■ **Stored data**
----------
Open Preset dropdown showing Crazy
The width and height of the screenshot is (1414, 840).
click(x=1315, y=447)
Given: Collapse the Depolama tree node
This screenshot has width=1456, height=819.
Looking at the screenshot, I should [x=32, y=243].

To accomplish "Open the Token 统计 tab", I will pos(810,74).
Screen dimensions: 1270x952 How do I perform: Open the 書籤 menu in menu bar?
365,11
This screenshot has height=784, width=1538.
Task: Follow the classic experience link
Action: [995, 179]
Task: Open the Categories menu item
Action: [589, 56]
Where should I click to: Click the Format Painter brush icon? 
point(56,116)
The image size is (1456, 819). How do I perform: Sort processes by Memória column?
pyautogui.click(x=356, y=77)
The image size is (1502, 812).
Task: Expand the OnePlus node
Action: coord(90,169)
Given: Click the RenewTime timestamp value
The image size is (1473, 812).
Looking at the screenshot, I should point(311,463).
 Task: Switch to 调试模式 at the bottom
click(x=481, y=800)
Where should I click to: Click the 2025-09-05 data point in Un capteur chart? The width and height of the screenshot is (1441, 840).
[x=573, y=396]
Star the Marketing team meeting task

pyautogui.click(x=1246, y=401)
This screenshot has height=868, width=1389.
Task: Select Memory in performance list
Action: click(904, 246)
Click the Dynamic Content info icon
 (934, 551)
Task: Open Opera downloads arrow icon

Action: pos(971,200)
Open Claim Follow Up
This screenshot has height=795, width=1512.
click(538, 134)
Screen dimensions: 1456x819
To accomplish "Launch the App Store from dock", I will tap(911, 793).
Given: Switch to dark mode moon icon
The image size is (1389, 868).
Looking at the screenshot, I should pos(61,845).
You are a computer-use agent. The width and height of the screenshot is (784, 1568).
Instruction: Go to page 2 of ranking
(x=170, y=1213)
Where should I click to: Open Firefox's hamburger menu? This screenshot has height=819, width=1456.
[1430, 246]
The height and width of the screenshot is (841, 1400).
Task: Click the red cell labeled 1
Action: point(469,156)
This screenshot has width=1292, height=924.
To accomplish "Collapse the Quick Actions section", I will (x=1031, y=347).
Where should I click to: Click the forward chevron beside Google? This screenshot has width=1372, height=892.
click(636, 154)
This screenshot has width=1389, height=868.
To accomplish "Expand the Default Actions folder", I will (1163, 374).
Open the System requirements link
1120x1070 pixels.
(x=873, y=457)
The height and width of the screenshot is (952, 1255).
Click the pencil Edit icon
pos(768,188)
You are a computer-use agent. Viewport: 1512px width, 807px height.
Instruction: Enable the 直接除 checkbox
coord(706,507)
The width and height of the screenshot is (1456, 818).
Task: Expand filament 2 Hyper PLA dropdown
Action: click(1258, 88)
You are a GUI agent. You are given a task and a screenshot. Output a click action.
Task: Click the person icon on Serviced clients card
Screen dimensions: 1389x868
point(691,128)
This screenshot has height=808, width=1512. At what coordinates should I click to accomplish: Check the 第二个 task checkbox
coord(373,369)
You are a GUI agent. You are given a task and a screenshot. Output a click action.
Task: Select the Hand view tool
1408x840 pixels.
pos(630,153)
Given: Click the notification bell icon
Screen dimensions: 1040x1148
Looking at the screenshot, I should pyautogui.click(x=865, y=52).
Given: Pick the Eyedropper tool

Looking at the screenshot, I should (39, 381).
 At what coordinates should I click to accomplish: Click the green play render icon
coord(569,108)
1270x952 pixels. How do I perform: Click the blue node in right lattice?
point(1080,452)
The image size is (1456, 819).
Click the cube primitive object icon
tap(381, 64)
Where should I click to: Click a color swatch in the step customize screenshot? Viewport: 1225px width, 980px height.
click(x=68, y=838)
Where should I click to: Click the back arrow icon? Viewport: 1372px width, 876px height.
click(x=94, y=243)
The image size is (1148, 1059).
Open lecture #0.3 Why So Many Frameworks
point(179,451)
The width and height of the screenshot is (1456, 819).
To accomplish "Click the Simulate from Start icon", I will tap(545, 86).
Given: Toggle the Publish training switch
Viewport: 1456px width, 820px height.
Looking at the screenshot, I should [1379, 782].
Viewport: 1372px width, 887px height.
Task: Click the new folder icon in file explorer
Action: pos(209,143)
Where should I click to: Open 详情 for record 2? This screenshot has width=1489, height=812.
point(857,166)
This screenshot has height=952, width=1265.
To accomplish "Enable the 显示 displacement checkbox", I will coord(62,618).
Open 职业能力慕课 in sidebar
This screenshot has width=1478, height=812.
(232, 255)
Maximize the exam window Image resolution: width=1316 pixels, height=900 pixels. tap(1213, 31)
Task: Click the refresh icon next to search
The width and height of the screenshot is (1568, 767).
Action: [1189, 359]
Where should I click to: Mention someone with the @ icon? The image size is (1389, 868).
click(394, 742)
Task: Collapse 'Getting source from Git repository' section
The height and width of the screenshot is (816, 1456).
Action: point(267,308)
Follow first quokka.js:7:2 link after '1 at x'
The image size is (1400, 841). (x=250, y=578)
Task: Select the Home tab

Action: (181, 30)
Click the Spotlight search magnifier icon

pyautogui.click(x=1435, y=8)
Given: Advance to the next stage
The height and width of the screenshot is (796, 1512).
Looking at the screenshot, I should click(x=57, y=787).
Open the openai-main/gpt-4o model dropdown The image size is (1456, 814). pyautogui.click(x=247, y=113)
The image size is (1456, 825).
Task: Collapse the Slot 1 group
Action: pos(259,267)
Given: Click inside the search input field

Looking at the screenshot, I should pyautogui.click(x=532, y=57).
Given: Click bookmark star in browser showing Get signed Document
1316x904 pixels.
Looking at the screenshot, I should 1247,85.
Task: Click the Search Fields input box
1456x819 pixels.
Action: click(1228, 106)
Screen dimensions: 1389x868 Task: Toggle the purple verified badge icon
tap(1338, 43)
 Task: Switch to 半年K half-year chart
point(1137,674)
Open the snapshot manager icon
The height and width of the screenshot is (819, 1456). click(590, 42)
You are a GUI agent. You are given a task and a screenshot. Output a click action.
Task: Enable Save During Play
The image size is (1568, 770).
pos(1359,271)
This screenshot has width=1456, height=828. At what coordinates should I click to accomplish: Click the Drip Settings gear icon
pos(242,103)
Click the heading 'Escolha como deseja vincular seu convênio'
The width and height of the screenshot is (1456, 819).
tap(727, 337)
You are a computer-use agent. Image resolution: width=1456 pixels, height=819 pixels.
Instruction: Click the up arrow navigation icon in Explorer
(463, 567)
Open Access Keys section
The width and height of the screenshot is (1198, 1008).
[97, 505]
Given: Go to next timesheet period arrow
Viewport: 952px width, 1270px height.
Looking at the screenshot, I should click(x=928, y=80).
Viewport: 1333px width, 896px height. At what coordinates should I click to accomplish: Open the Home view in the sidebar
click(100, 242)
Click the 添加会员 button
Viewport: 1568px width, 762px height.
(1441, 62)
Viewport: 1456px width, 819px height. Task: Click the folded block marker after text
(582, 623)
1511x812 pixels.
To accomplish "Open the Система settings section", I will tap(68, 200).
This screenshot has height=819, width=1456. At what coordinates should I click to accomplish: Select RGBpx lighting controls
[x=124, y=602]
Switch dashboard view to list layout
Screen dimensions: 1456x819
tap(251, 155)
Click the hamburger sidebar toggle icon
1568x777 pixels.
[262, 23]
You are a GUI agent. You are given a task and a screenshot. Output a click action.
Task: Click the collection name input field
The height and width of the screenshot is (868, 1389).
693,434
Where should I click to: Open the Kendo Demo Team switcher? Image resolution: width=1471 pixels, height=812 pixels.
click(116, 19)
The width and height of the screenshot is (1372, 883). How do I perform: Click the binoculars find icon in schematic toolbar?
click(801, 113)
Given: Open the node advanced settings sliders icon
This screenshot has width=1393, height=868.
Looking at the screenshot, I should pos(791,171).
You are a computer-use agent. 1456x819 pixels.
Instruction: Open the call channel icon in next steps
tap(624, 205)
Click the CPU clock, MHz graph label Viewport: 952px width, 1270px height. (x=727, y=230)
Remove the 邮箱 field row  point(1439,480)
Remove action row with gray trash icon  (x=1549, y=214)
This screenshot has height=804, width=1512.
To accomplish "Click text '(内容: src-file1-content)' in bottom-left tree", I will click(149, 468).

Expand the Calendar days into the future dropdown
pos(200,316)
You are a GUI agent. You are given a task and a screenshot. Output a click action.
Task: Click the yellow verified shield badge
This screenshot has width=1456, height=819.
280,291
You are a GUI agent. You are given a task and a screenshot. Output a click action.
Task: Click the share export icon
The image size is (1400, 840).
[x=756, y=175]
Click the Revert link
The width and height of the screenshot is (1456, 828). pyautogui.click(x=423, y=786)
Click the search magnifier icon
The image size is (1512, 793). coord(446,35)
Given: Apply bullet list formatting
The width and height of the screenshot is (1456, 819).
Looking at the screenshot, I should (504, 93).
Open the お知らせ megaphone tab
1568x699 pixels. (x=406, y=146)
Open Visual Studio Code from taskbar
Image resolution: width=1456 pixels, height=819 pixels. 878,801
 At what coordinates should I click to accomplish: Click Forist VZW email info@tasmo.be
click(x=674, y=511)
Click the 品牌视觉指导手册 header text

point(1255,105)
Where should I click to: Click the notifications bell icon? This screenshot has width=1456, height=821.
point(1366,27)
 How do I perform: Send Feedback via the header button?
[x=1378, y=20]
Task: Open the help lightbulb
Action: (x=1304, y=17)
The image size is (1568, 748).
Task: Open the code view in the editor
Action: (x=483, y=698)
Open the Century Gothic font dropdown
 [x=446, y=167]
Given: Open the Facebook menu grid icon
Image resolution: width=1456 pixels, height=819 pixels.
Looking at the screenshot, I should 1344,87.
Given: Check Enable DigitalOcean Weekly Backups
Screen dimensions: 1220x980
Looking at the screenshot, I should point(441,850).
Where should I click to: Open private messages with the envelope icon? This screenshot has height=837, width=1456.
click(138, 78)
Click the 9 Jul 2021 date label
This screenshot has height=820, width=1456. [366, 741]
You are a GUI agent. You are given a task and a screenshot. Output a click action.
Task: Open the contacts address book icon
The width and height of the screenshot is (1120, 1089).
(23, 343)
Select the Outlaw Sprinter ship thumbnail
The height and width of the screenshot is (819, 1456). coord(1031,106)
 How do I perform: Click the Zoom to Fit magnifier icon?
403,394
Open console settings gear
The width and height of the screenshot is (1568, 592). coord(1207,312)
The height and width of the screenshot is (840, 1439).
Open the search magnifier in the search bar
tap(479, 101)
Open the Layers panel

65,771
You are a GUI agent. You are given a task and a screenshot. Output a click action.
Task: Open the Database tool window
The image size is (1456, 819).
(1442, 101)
----------
■ **Work instruction**
Every line above from the line with "You are a computer-use agent. Viewport: 1512px" to the line with "Given: Toggle the Publish training switch", inclusive, must be returned exactly; no other line belongs in the reply.

■ **The completed task**
You are a computer-use agent. Viewport: 1512px width, 807px height.
Instruction: Enable the 直接除 checkbox
coord(706,507)
The width and height of the screenshot is (1456, 818).
Task: Expand filament 2 Hyper PLA dropdown
Action: click(1258, 88)
You are a GUI agent. You are given a task and a screenshot. Output a click action.
Task: Click the person icon on Serviced clients card
Screen dimensions: 1389x868
point(691,128)
This screenshot has height=808, width=1512. At what coordinates should I click to accomplish: Check the 第二个 task checkbox
coord(373,369)
You are a GUI agent. You are given a task and a screenshot. Output a click action.
Task: Select the Hand view tool
1408x840 pixels.
pos(630,153)
Given: Click the notification bell icon
Screen dimensions: 1040x1148
Looking at the screenshot, I should pyautogui.click(x=865, y=52).
Given: Pick the Eyedropper tool

Looking at the screenshot, I should (39, 381).
 At what coordinates should I click to accomplish: Click the green play render icon
coord(569,108)
1270x952 pixels. How do I perform: Click the blue node in right lattice?
point(1080,452)
The image size is (1456, 819).
Click the cube primitive object icon
tap(381, 64)
Where should I click to: Click a color swatch in the step customize screenshot? Viewport: 1225px width, 980px height.
click(x=68, y=838)
Where should I click to: Click the back arrow icon? Viewport: 1372px width, 876px height.
click(x=94, y=243)
The image size is (1148, 1059).
Open lecture #0.3 Why So Many Frameworks
point(179,451)
The width and height of the screenshot is (1456, 819).
To accomplish "Click the Simulate from Start icon", I will tap(545, 86).
Given: Toggle the Publish training switch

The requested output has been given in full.